The slow performance of the previous solution resulted in serious structural problems in certain areas. For example, the internal product database contains around eight million entries, but the products are located at multiple warehouses. In E1, it was not easy to see what data had been updated and when. To gain an accurate overview of product availability, the entire database had to be uploaded every time. This was simply not possible with the old system because of time constraints. The workaround was to isolate a certain period, for instance by incrementally saving data from the previous six months. Talend’s answer to this structural problem was to load data at what Grzenkowsky describes as “a crazy speed”. Uploading the whole database now takes as little as seven minutes.

“One huge advantage of Talend is that the solution can be fully virtualized. In addition, it can run on all platforms,” enthuses Grzenkowsky. An ETL job is a Java program in Talend, so it is also possible to distribute different jobs across multiple servers. This allows the data center team to make optimum use of the available hardware resources at all times. Meanwhile, the Talend Administration Center (TAC) helps the team plan and allocate the jobs efficiently.

The benefits

The migration to Talend was seamless. Originally, it was estimated that two employees would be able to migrate the 440 ETL jobs for IGEPA in one year. In the end, it took one employee just six months to finish the task. “Talend resembled our old Ascential solution in structure, which meant that we were able to find our way around the new environment very quickly. Since Talend is based on Eclipse, we were even able to fall back on in-house Java programmers in some instances,” comments Grzenkowsky.

But IGEPA didn’t stop on completion of the planned 440 jobs. Further analysis revealed potential for another 538 Talend jobs – most of which were developed as mini-jobs, which load just a few data records from key tables. With the old solution, these queries exerted a considerable load on the databases due to frequent open/close commands for the ODBC drivers. Talend not only significantly accelerates these processes, it also virtually eliminates the burden on the databases with intelligent open/close control functionality.

The high speeds achieved with the ETL processes result in much smoother operation. If a process does ever go wrong, however, it can easily be repeated since it generally takes mere minutes rather than hours to load a database. Grzenkowsky is particularly enthusiastic about the support from Talend: “Open source and good support do not necessarily go hand in hand. But even with the free version of Talend you have the community to fall back on for advice. You can also find truly comprehensive and useful documentation on SourceForge. We were extremely impressed with the support that comes with the licensed version, in particular the professional assistance we received via WebEx meetings at all times of the day. I even had support sessions in the middle of the night with a Chinese employee who was able to solve my problem in no time.”

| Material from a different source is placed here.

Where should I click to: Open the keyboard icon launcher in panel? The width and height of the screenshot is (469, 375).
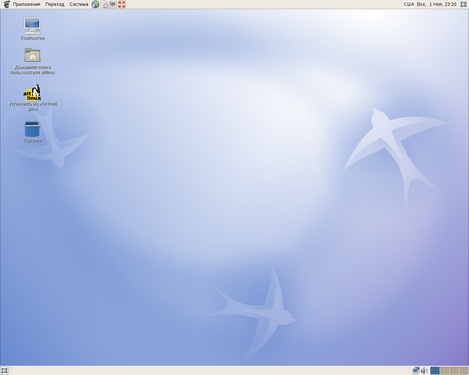[x=113, y=4]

For IGEPA, the introduction of the Talend platform has already paid off. The next stage entails migrating H&R, which is expected to take the whole year. The situation with this H&R is a lot more complex. H&R also uses E1 and Ascential, but these are accompanied by numerous parallel systems, which also need to be integrated. Furthermore, the company’s BI system data is mission-critical. Granted, there are “only” 200 jobs to migrate, “but they are challenging, so Talend will really have a chance to show what it can do,” says Grzenkowsky. “The entire team is already looking forward to seeing the end of the old system, which caused us considerable problems. Following the IGEPA project, we know what Talend is capable of, and we cannot wait until it is in place for H&R. For me, Talend is a home run.”